What to Watch Next Week
- TSLA — 22 July 2026 (consensus EPS: $0.48): Tesla's next quarterly report arrives in just over two weeks. The Q1 beat was followed by a sharp sell-off, suggesting the market's attention may be focused on delivery trajectory, the Optimus robotics programme timeline, and whether California's exclusion of Tesla from new EV incentives signals a wider regulatory headwind.
- GOOGL — 23 July 2026 (consensus EPS: $2.87): Alphabet reports in under three weeks. The pending final €4.1 billion Android antitrust ruling in Europe is an unresolved legal overhang to monitor in parallel, as is any further movement on the reported possibility of Alphabet joining the Dow Jones Industrial Average.
- AAPL — Foldable iPhone product timeline: Reports of Apple planning up to 10 million foldable units at a ~$2,500 price point and an "iPhone Ultra" category drove meaningful price action this week. Analyst commentary, supply-chain signals, or any official product announcements in the coming days could continue to influence sentiment ahead of the 30 July earnings date.
- META — Cloud computing entry and margin implications: Meta's reported push into cloud computing drew analyst attention to potential margin compression. Any further detail on the scope, timeline, or capital requirements of that initiative warrants monitoring as the 29 July earnings date approaches.

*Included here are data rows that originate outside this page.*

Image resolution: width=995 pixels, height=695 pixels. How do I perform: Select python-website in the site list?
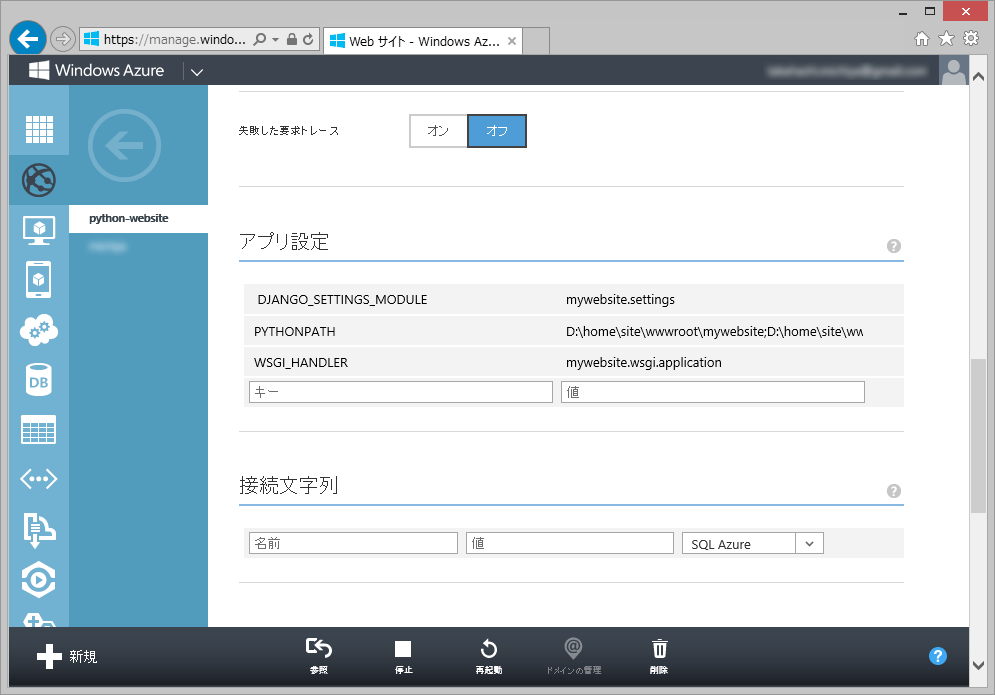point(129,218)
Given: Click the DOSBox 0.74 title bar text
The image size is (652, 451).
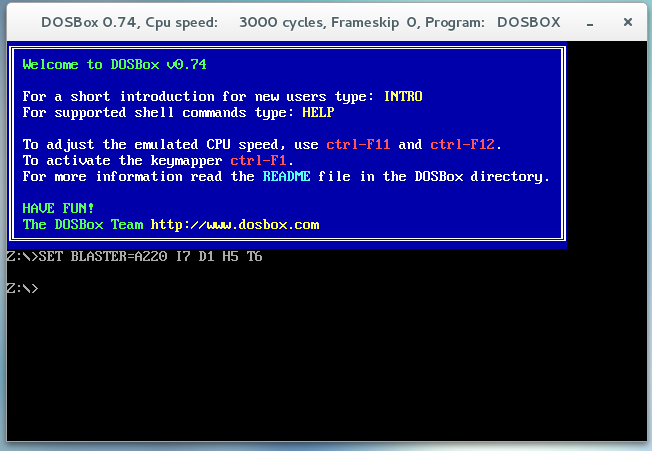Looking at the screenshot, I should pos(89,22).
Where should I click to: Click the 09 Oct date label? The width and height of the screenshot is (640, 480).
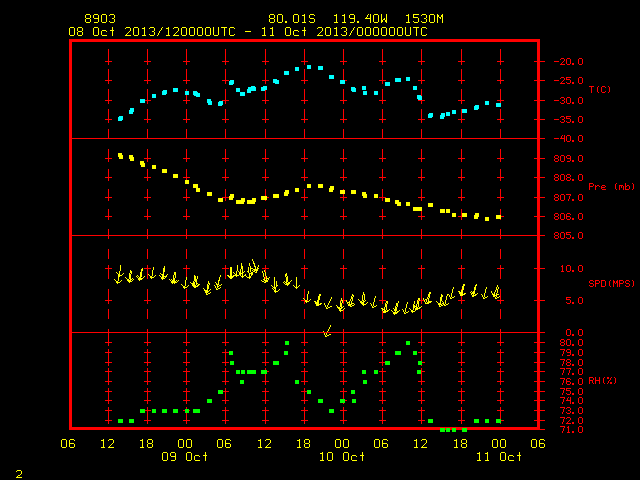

- MSFT — OpenAI IPO speculation: Weekend commentary raised the prospect of a potential OpenAI public offering at a valuation some described as approaching $1 trillion, with Microsoft cited as a key beneficiary. Any concrete developments on an OpenAI IPO or financing round could become a material narrative for Microsoft stock.
- NVDA — Recent underperformance vs. sector: NVIDIA's +1.19% weekly gain was the smallest among the seven in a broadly strong week. The stock has been reported down approximately 13% over the prior month. With no earnings date in the immediate window, macro demand signals from the hyperscaler earnings reports — beginning with GOOGL on 23 July — may provide the next substantive read on AI chip demand trends.
- Macro: 10-Year Treasury yield at 4.49%: The yield rose 2.58% on the week despite the broader equity rally attributed in part to rate-cut optimism. The tension between rising yields and rate-cut expectations is worth tracking, particularly for high-multiple technology names. Prediction market commentary suggested traders gave less than 30% odds to 2026 inflation peaking above 4.2%, but Federal Reserve policy direction remained a live variable.
- Macro: OPEC+ production and oil prices: Seven OPEC+ members agreed to a modest expansion of monthly production, and the Strait of Hormuz was reported to have reopened — a combination that drew attention from energy market observers. WTI crude slipped modestly to $68.69 on the week; further moves in energy prices could affect inflation readings and, by extension, the rate outlook that underpinned this week's equity rally.